Now, Mr. Jim Schwartz, will you please display to the world how the Lions and their fanbase got down tonight?

schwartz

Precisely. 

With the Lions down 10, and seven-plus minutes remaining in the game, I all but wrote the Lions off when Schwartz opted to punt on 4th down in Dolphins territory. I was angry. The Dolphins fans I was watching the game with in Florida were even starting to feel good about themselves at this point, which seemed like the real kiss of death considering they spent the better portion of the game assuring me that the Dolphins would find a way to lose (as I rolled my eyes and thought, “don’t even start with me on knowing your team will find a way to lose…”). 

However, somehow, the Lions managed a defensive stop; only losing a couple minutes and one FOX Christmas light bulb. The Dolphins fans I was with started to recant on their short-lived confidence and nervously reassured me that the Dolphins would indeed find a way to lose. I being the seasoned Lions fan that I am, of course, expected one of only three things to happen: 1) 3-and-out, which would consist of two failed runs and an incomplete pass; 2) interception; 3) lost fumble after a somewhat hope-inducing gain.

A 53-yard touchdown pass to Jahvid Best was probably expectation number 16 on the list of three expectations.

Feelings from last week’s win in Tampa Bay started to creep back up on me and I was suddenly (and delusionally) certain the Lions would actually find a way to do something they haven’t done three times in a row in three years and twice in a row on the road in six — WIN!

The clock suggested there was only 4:37 left in the game, but it felt like a lifetime for the Lions to get another stop and drive down the field to score a game-winning touchdown. Not in all of the Bobby Layne cursed years could I’ve thought the Lions defense would come up with two interceptions, the second of which was taken back to the house to take a 34-27 lead. 

As it turned out, the interception returned for a touchdown actually gave the Dolphins enough time to drive and score a TD to send the game into overtime (assuming the always dreadful, game-tying extra point was successfully tagged on). For once, in as many years as I can remember, I surprised myself by not thinking, “the Lions will find a way to lose this game.” Again, that’s what the Dolphins fans were telling me about their own team, and it all seemed so incredibly ass-backwards.

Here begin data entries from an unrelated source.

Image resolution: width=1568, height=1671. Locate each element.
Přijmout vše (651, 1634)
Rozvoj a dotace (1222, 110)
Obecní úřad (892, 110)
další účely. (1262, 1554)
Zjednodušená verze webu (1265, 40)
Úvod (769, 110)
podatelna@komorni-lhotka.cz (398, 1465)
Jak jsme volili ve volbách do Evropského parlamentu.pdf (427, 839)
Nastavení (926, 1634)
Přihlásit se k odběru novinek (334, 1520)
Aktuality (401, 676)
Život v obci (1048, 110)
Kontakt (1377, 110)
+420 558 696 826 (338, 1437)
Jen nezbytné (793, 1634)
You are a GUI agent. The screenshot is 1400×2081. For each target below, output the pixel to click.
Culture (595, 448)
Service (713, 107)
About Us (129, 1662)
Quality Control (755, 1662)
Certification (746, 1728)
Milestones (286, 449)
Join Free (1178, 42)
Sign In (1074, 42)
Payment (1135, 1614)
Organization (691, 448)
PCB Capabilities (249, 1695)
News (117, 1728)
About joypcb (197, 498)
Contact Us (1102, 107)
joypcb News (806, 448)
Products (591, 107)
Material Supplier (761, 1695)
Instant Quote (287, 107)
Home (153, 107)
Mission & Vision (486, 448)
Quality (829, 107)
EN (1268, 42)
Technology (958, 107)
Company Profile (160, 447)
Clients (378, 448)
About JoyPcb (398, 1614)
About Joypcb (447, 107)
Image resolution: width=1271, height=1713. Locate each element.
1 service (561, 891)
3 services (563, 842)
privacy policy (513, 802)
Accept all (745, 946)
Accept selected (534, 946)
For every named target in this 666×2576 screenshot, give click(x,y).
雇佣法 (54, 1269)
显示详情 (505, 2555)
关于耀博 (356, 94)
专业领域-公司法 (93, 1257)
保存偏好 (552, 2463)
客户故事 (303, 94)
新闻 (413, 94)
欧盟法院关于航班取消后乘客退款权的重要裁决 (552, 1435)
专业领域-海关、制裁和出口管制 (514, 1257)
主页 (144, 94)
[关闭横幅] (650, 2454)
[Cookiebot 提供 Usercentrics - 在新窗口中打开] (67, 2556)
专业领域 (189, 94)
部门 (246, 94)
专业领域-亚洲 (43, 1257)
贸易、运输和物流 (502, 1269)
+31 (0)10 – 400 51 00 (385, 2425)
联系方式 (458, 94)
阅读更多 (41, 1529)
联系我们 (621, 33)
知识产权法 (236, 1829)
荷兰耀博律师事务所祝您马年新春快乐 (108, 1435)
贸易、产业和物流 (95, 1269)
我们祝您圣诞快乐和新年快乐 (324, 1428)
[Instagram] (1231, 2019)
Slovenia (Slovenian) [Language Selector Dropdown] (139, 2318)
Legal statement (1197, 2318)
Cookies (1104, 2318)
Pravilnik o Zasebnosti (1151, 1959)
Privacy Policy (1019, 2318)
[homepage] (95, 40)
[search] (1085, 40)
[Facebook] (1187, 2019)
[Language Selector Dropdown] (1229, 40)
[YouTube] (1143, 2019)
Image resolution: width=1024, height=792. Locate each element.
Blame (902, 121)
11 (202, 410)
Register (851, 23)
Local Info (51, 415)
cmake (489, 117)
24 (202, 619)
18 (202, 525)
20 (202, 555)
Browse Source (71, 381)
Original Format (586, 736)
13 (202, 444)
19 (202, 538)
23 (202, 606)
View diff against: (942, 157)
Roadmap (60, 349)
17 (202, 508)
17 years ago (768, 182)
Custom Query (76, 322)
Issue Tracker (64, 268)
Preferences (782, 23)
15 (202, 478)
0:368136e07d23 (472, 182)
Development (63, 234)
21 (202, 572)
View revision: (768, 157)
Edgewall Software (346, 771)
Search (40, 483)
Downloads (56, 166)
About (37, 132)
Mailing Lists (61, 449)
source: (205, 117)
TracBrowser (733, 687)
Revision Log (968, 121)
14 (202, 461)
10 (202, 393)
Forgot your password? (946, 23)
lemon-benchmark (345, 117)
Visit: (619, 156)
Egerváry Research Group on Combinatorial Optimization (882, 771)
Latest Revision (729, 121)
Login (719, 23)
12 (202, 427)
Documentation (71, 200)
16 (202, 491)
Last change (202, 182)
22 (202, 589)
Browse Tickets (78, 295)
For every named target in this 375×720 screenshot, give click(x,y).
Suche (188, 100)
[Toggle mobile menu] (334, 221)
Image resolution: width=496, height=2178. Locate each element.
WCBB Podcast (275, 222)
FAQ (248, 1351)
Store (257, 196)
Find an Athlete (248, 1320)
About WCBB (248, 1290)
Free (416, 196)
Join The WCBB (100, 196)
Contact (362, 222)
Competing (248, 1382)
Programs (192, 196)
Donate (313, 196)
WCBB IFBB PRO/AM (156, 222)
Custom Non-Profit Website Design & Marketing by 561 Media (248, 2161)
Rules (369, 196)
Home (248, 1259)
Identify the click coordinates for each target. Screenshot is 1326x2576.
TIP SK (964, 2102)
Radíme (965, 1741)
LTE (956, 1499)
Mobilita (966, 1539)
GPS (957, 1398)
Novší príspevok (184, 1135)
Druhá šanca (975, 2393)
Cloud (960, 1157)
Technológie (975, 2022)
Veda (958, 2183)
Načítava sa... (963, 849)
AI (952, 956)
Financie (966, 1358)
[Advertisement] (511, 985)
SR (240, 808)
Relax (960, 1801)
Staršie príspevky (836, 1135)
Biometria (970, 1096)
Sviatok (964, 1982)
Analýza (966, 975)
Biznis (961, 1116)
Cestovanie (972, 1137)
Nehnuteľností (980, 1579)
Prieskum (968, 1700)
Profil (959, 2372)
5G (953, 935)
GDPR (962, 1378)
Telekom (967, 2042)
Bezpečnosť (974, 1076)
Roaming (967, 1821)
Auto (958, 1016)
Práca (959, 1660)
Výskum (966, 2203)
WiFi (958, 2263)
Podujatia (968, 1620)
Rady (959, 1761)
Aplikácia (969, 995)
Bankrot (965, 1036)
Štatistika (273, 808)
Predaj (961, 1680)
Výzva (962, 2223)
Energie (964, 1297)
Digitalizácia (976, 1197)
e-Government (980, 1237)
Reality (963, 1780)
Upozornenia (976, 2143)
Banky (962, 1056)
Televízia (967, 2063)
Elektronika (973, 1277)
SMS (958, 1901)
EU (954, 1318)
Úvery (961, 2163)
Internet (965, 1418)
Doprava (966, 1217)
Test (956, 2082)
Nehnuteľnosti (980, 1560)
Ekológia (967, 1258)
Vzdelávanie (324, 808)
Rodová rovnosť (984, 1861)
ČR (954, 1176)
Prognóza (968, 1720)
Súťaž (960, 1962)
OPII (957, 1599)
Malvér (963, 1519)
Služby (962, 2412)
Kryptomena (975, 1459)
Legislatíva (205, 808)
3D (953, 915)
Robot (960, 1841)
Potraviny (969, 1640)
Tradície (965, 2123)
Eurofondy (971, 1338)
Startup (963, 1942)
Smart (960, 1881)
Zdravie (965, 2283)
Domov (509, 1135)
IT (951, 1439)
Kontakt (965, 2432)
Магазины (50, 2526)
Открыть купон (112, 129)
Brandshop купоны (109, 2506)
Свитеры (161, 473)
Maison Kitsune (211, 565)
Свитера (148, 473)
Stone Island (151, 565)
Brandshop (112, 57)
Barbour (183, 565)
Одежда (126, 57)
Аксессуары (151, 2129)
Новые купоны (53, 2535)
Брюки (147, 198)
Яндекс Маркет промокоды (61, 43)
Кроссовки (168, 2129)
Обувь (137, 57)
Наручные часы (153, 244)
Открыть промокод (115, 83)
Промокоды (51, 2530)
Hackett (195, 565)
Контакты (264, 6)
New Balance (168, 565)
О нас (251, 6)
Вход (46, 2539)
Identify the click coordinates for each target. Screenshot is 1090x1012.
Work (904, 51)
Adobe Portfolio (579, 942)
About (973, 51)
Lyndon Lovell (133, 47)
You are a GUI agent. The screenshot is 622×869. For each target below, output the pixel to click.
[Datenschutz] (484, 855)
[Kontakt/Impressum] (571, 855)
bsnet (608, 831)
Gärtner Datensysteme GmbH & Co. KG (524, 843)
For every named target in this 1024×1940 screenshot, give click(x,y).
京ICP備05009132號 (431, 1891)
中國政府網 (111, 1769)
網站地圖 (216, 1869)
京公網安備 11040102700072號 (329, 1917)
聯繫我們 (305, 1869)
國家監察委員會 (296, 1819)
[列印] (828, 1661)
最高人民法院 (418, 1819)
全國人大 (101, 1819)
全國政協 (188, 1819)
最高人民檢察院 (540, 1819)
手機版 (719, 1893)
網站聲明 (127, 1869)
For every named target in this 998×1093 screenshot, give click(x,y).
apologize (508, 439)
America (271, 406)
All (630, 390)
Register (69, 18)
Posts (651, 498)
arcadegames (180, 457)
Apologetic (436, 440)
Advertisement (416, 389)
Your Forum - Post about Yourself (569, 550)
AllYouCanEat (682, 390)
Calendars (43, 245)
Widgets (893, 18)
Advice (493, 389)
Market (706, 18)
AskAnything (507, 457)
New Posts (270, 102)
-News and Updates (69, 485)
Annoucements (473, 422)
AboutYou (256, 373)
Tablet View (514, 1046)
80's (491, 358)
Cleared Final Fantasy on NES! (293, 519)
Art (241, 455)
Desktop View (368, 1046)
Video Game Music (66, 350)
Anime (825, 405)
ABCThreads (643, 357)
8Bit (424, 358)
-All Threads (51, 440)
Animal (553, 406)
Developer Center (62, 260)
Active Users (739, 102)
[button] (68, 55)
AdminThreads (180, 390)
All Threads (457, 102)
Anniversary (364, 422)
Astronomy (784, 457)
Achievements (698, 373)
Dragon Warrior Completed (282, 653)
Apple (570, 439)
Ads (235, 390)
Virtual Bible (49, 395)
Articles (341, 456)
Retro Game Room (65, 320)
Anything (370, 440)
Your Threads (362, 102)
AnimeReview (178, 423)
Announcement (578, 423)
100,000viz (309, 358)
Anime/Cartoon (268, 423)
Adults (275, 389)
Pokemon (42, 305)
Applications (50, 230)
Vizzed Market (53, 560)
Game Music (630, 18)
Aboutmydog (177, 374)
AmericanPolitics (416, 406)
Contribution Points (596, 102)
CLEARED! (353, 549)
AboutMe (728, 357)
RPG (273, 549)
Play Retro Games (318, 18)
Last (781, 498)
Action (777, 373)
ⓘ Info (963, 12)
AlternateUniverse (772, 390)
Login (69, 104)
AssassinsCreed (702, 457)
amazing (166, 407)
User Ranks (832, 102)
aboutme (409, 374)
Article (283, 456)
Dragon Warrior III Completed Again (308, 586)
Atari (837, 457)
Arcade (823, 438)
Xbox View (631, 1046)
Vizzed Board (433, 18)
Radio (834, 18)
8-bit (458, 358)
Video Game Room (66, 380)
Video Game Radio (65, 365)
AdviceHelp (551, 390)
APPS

I didn’t complain, though, as I gleefully watched the mostly cynical Dolphins fans reluctantly hold on to a string of hope as Henne marched the Miami offense down to the Lions’ 28-yard line with under 30 seconds left. Then, when Henne inexplicably threw a screen pass to his running back in the middle of the field with no timeouts remaining, their hope expired with the seconds on the clock.

“I told you they’d find a way to lose — the Dolphins are the new Lions,” a Dolphins fan sadly boasted.

I understand what he meant, it’s cute and all, but I’d like to think he was very wrong — “the new Lions” have discovered how to win.